= Koki Tanaka (artist) =

Japanese artist and videographer (born 1975)

Koki Tanaka (田中 功起, born December 6, 1975) is a Japanese artist and videographer. He was a visiting scholar at Tokyo Zokei University. His work is Minimalist, and primarily focused with finding the unusual in everyday objects and situations.

== Career ==
Tanaka was born in Mashiko, Tochigi in 1975. In 1998, he studied abroad at the Academy of Fine Arts, Vienna. In 2000, he graduated from Tokyo Zokei University. In 2005, he earned a master's degree from Tokyo University of the Arts. After graduation, Tanaka lived in Paris, funded by the Pola Art Foundation. He later studied in Los Angeles with the support of an Agency for Cultural Affairs program.

Tanaka has held exhibitions at the Art Tower Mito, the Toyota Municipal Museum of Art, the Museum of Modern Art, Gunma, Hara Museum of Contemporary Art, Hammer Museum, Museum of Art, Seoul National Museum of Modern Art, Kyoto, and the Kunsthaus Graz.

Tanaka represented Japan at the Venice Biennale in 2013. He was Deutsche Bank's "Artist of the Year" in 2015.

In 2017, Tanaka exhibited at the Skulptur Projekte Münster. His piece was of eight Münster residents with diverse backgrounds in a workshop on how to live together. The exhibition was temporarily closed after some of the equipment used in the installation were stolen in a string of vandalism and theft at the event.

In 2018 he was a Japan Cultural Envoy as part of another Agency for Cultural Affairs program.

== Style ==
Early in his career, Tanaka was fascinated with forms and looping video of everyday phenomenon.

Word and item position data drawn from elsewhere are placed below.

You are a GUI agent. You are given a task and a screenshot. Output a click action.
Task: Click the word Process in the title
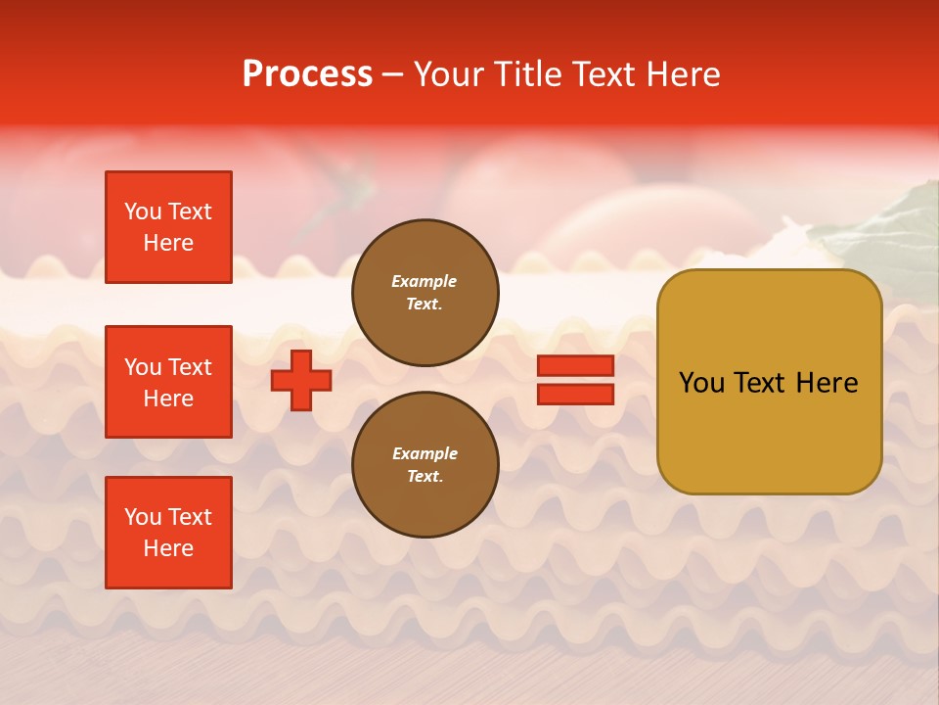pos(307,74)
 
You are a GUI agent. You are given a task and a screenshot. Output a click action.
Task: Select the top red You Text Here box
pos(168,227)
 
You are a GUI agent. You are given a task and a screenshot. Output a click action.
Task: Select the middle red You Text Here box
pos(168,382)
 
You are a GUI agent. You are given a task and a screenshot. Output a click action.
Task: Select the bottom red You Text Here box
pos(168,533)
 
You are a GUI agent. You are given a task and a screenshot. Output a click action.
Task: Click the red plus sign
pos(301,380)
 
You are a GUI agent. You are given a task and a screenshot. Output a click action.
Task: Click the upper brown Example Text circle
pos(425,293)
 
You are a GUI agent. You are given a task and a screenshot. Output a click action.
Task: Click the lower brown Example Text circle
pos(425,464)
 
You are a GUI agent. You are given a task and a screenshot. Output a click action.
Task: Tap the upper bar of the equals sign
pos(575,365)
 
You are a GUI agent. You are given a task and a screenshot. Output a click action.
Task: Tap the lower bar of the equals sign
pos(575,394)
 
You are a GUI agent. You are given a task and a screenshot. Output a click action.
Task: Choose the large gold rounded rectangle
pos(769,431)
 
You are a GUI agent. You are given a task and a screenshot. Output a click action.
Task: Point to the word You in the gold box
pos(701,383)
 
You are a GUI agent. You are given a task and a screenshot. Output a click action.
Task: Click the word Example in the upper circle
pos(425,281)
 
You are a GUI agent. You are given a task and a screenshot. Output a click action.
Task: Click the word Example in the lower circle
pos(425,453)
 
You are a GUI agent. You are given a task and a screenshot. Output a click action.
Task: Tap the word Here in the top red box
pos(168,243)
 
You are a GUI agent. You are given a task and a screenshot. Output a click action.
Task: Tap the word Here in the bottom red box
pos(168,548)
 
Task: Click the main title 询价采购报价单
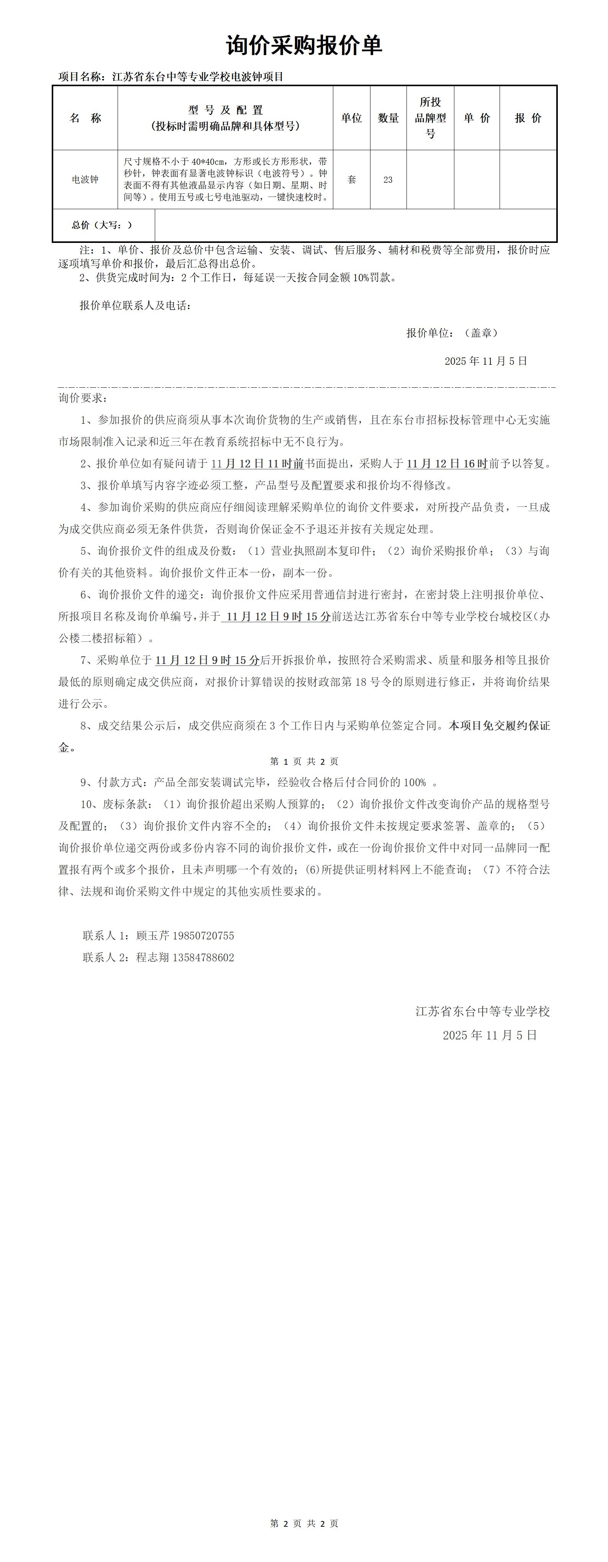[304, 46]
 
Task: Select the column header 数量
[388, 118]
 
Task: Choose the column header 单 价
[477, 118]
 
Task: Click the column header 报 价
[528, 118]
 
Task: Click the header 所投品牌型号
[430, 118]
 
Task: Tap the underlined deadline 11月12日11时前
[257, 464]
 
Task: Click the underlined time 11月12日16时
[447, 464]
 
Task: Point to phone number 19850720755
[203, 936]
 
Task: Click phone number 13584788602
[203, 957]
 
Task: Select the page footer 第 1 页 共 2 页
[304, 762]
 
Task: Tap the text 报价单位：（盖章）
[452, 333]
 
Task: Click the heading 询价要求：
[83, 398]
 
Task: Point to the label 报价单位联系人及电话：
[136, 306]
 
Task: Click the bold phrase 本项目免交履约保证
[499, 726]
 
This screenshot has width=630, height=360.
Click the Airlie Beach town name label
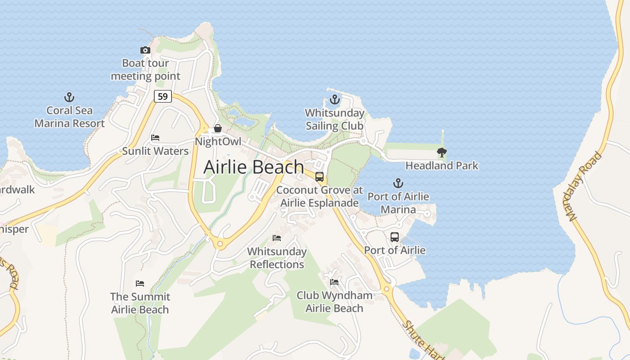(254, 167)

As his career progressed, he began making videos of ordinary objects being repetitively manipulated, focusing entirely on the object, rather than the person interacting with it. After moving to Los Angeles in 2010, Tanaka began moving in a new direction where he would ask multiple people to do the same thing at once, such getting a hair cut from nine hair stylists at the same time, or having five pianists play on the same piano at once. This would remove the participants from their routine, and challenges the ordinary in a similar way to his earlier work. Tanaka's process involves gathering and then assembling cheap, easy to find objects, such as those found in 100-yen shops.

After the Fukushima Daiichi Nuclear Disaster, Tanaka's work began to focus on the temporary communities brought together by crisis.